Space-time parallel algorithm for linear fractional in space-time differential equations

The approach which was presented above can be extended to fractional in space and time equation:

$$\begin{aligned} D_{t}^{\alpha }u(t,x) = -\lambda (x) D_{x}^{\beta }u(t,x),\qquad u(0,x)=u_{0} \in L^{2}({\mathbb {R}}), \end{aligned}$$
(17)

with \(0<\alpha <1\), \(\beta >0\), and \(\lambda \in C_{b}^{0}({\mathbb {R}})\) on \([0;T]\times {\mathbb {R}}\) and where \(D_{t}^{\alpha }\) denotes Caputo’s derivative and \(D_{x}^{\beta }\) denotes Riesz’ derivative. In this case it is possible to implement a coupled pseudospectral parareal method. Formally, denoting by \(\widehat{u}(t,\cdot )=\mathcal{F}_{x}u(t,\cdot )\) the Fourier transform in space (where ξ denotes the co-variable associated with x), we first assume that λ is a real constant. We directly have

$$\begin{aligned} D_{t}^{\alpha }\widehat{u}(t,\xi ) = -\lambda ({\mathtt{i}} \xi )^{ \beta }\widehat{u}(t,\xi ). \end{aligned}$$

We can then directly apply the parareal-Gorenflo’s method derived above. We set \(y_{\xi }(t):=({\mathtt{i}} \xi )^{\beta }\widehat{u}(t,\xi )\), hence

$$\begin{aligned} D_{t}^{\alpha }y_{\xi }(t) = -\lambda y_{\xi }(t). \end{aligned}$$

In this case the Fourier transform can easily be implemented in parallel, while the time-fractional derivative can be parallelized using the parareal method. However, whenever λ is no more constant, even the sequential algorithm is not that simple anymore.

Sequential algorithm

When λ is space-dependent, it is no more possible to efficiently directly apply a Fourier transform in space. In the latter case, we detail the proposed algorithm and we will then focus on the parallelization aspects. We denote the spatial grid points and indices as follows:

$$\begin{aligned} \mathcal{D}_{N_{x}} = \{x_{k}\}_{k\in \mathcal{O}_{N_{x}}},\quad \mathcal{O}_{N_{x}} = \{ k \in {\mathbb {N}}/ k=0,\ldots,N_{x}-1 \}, \end{aligned}$$

and the uniform mesh size by \(\Delta x:=x_{k+1}-x_{k}=2L_{x}/N_{x}\) for the entire domain \(\mathcal{D}:=[-L_{x},L_{x}]\). The corresponding discrete wavenumbers are defined by \(\xi _{p}=p\pi /L_{x}\) for \(p\in \mathcal{P}_{N_{x}}:= \{-N_{x}/2,\ldots,N_{x}/2-1\}\).
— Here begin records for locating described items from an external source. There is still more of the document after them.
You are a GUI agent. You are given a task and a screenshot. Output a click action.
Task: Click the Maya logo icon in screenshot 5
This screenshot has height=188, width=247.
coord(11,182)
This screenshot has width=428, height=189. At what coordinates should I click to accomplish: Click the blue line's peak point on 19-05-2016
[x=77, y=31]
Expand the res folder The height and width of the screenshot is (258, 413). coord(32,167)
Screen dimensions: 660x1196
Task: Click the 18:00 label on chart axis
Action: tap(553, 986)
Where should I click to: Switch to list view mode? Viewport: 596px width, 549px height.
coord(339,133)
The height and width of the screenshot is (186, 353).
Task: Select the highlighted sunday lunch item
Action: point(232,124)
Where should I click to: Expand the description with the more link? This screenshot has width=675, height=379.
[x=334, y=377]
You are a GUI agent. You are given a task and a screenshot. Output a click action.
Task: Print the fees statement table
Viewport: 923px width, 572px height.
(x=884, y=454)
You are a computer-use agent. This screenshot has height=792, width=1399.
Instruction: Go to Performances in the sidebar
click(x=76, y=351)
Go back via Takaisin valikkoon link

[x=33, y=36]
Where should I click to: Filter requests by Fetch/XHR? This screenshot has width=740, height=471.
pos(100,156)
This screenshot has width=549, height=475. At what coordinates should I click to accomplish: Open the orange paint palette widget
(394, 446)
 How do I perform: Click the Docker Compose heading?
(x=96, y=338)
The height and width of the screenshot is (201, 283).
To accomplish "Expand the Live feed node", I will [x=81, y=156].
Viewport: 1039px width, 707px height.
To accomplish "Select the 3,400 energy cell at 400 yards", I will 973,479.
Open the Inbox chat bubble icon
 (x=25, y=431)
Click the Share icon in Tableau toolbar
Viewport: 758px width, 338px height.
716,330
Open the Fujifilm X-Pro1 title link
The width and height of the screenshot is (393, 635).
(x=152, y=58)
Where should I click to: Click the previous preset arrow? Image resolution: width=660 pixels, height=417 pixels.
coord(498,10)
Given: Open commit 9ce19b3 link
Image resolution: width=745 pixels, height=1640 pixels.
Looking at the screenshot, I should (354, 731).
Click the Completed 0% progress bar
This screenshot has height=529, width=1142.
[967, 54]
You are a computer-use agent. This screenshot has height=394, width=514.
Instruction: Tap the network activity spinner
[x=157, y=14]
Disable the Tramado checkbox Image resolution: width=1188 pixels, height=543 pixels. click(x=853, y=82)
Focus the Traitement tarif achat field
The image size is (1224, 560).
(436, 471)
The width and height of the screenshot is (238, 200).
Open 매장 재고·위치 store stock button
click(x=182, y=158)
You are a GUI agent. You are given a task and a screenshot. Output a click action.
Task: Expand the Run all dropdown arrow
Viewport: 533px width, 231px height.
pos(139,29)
In practice, (17) is hence solved on a bounded spatial domain \([-L_{x},L_{x}]\) with periodic boundary conditions. Regarding the pseudospectral approximations, we use the following notation:

$$ \widehat{u}_{p}(t) = \sum_{k=0}^{N_{x}-1}u(t,x_{k})e^{-{ \mathtt{i}}\xi _{p}(x_{k}+L_{x})},\qquad \widetilde{u}_{k}(t) = \frac {1}{N_{x}}\sum _{p=-N_{x}/2}^{N_{x}/2-1} \widehat{u}_{p}(t)e^{{\mathtt{i}}\xi _{p}(x_{k}+L_{x})}. $$
(18)

That is, \(\widehat{u}_{p}(t)\) is an approximate discrete Fourier transform with and \(\widetilde{u}_{k}(t)\) is an approximation to \(u(t,x_{k})\) obtained through an approximate inverse discrete Fourier transform with, for some \(c>0\),

$$\begin{aligned} \max_{k \in \mathcal{O}_{N_{x}}} \bigl\vert \widetilde{u}_{k}(t) - \mathcal{F}^{-1}(u) (t,x_{k}) \bigr\vert \leq cN_{x}^{1/2-s} \bigl\Vert u(t,\cdot ) \bigr\Vert _{H^{s}} \, , \end{aligned}$$

for \(s>1/2\) (in 1d) and \(u(t,\cdot )\in L^{1}\cap H^{s}\) periodic. In general, we do not have \(u(t,x_{k}) \neq \widetilde{u}_{k}(t)\). Such pseudospectral projection is for instance studied in [8]. Typically, the high modes which are neglected in the above approximation lead to the following aliasing error estimates for \(u(t,\cdot ) \in H^{r}\): there exists \(c>0\) such that

$$\begin{aligned} \bigl\Vert \widetilde{\widehat{u}}(t,\cdot ) -u(t,\cdot ) \bigr\Vert _{H^{s}} \leq c N_{x}^{s-r} \bigl\Vert u(t,\cdot ) \bigr\Vert _{H^{r}} \, , \end{aligned}$$

for some \(r>s>1/2\) (in 1d) and \(u(t,\cdot )\in L^{1}\cap H^{r}\) periodic. We yet refer to [8] for details.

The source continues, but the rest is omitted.